* Passage for review:
BEGIN
For decades I have been treating adult children of narcissistic parents. Usually, however, these clients come in citing other issues as their cause of distress, such as depression, anxiety, low self esteem, and an inability to ever feel good or accomplished enough. Time and again, I have discovered that so many of these symptoms reflect back to a childhood where one or both parents were narcissistic. While narcissism is a spectrum disorder, the hallmark of it is a person who is incapable of expressing empathy or unconditional love. Life is always about them, rarely about the child. These relationships with the narcissistic parent, of course, continue into adulthood and their toxicity effects many aspects of everyday life.
The dynamics of this relationship is that it is always about MOM. And this particular mom not only can't be empathic but is often critical and judgmental. She (or he) can't deal with her own feelings and will try to make their child a friend, therapist or confidant rather than a daughter or son. In these relationships, there is often a profound lack of boundaries. These parents can be engulfing, the "smother mother", where there is no room for the child to develop his own self, or ignoring and under parenting, offering no guidance or support. Sometimes the narcissistic parent will be both, alternating between engulfment and abandonment. The effects on the adult children include growing up to be over achievers and/or self saboteurs. Many also have difficult issues with trust The children of narcissists learn a distorted idea of love and may not learn that healthy relationships are about interdependence and reciprocity, not about dependence/co-dependence and self involvement. This may hamper their choice of life partner, friends and even work situations.
END
* What to do: According to the passage on narcissistic parents, what is the hallmark of narcissism? The items that follow come from a different source than the passage on narcissistic parents.

* Source information:
BEGIN
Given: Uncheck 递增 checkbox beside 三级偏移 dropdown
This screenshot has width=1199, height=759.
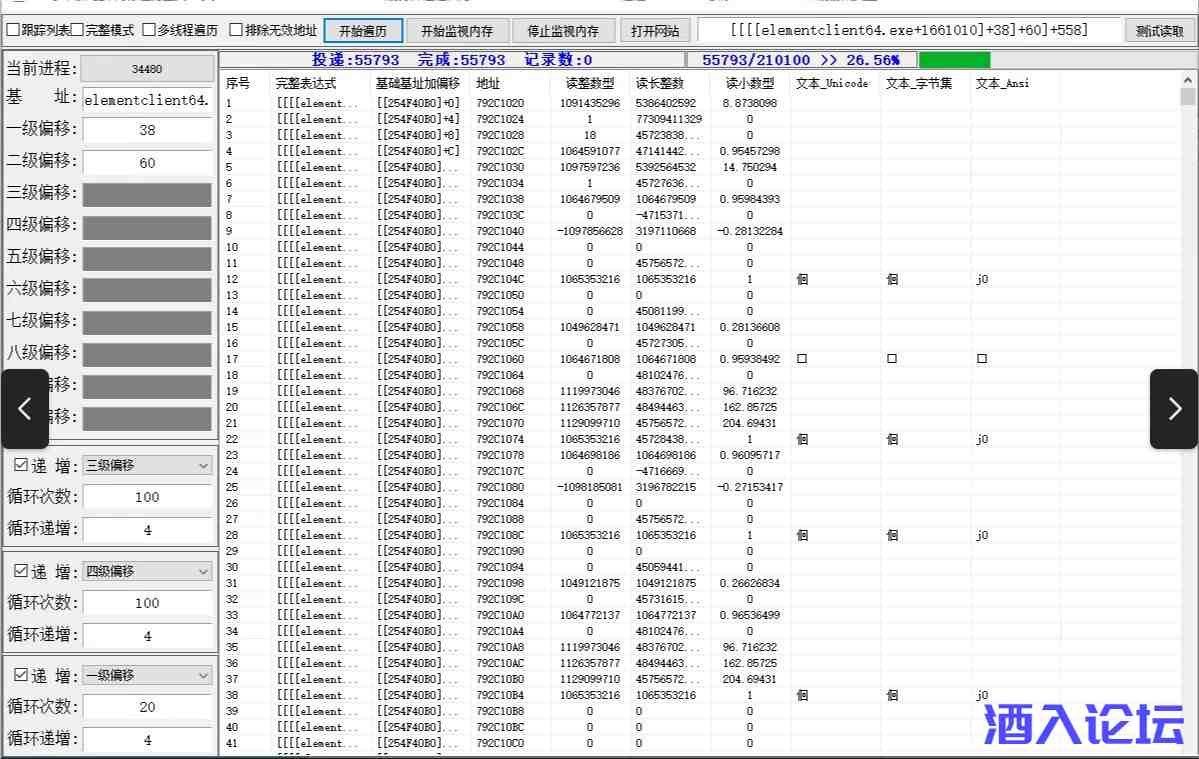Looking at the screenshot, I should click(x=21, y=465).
END
BEGIN
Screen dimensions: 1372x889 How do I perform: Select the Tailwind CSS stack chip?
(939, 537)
END
BEGIN
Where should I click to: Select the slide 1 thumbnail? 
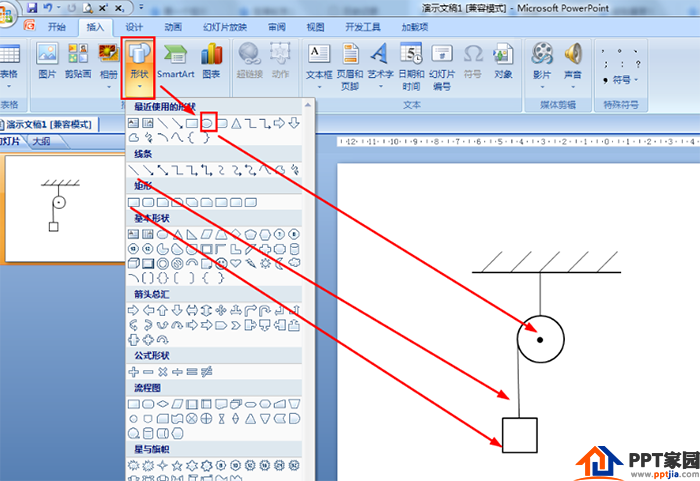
END
* Written answer: The hallmark is a person who is incapable of expressing empathy or unconditional love.